ADSK — Autodesk, Inc.

NASDAQ


Q3 2026 Earnings Call Summary

November 25, 2025

Autodesk Q3 2026 Earnings Call Summary

1. Key Financial Results and Metrics

  • Total Revenue: Grew 18% year-over-year, reaching approximately $1.93 billion.
  • Non-GAAP Earnings Per Share: Exceeded guidance, reflecting strong operational performance.
  • Billings: Increased by 21% year-over-year, totaling approximately $2.1 billion.
  • Operating Margins: GAAP operating margin at 25%, non-GAAP operating margin at 38%, both showing year-over-year improvements.
  • Free Cash Flow: Reported at $430 million, benefiting from earlier billings and lower cash tax payments.
  • Remaining Performance Obligations (RPO): Total RPO grew 20% to $7.4 billion, with current RPO at $4.8 billion.
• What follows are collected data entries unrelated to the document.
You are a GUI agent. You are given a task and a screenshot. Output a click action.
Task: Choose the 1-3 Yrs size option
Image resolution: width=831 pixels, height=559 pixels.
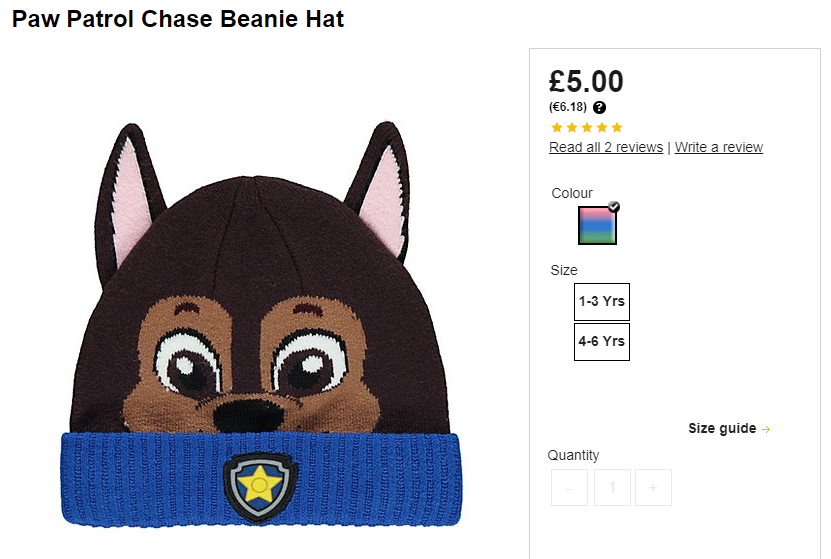click(x=602, y=301)
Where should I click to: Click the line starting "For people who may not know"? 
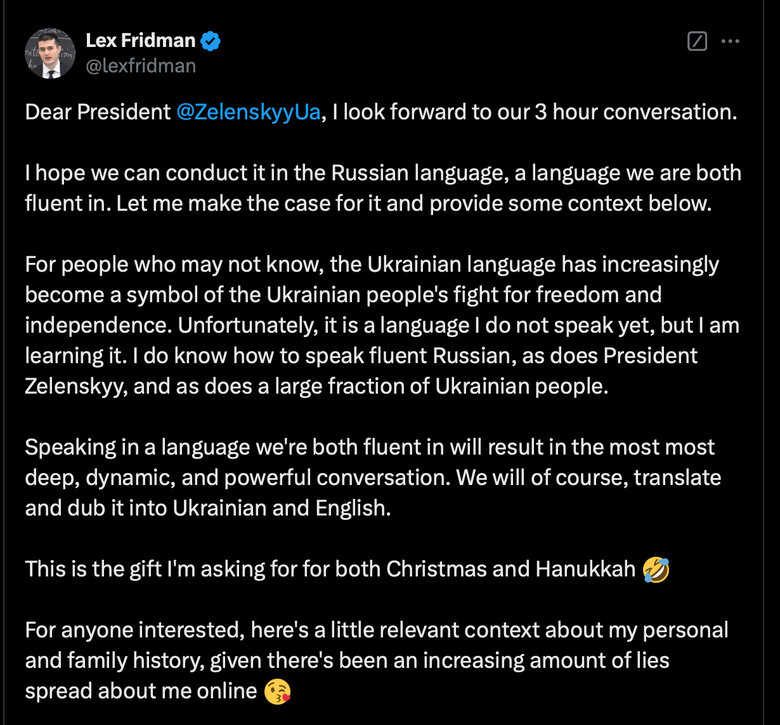pos(371,265)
2. Strategic Updates and Business Highlights

  • Autodesk is focused on transforming its business model through cloud-based solutions, AI integration, and a robust third-party ecosystem.
  • Continued momentum in the Architecture, Engineering, Construction, and Operations (AECO) sector, driven by investments in data centers and infrastructure.
  • Strong adoption of Autodesk Construction Cloud (ACC) with significant project migrations from competitors.
  • AI capabilities, such as auto constraints, are enhancing productivity and customer satisfaction, with over 60% acceptance rates.
  • Partnerships with educational institutions to prepare students for careers in design and construction.
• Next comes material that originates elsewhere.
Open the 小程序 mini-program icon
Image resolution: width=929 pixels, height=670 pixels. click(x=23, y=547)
3. Forward Guidance and Outlook

  • Billings Guidance: Raised to a range of $7.465 billion to $7.525 billion for the full year.
  • Revenue Guidance: Increased to between $7.15 billion and $7.165 billion.
  • Non-GAAP Operating Margin Guidance: Raised to approximately 37.5%, or about 40.5% on an underlying basis, excluding the impact of the new transaction model.
  • Free Cash Flow Guidance: Increased to a range of $2.26 billion to $2.29 billion.
  • Caution regarding potential macroeconomic risks impacting the final quarter of fiscal 2026.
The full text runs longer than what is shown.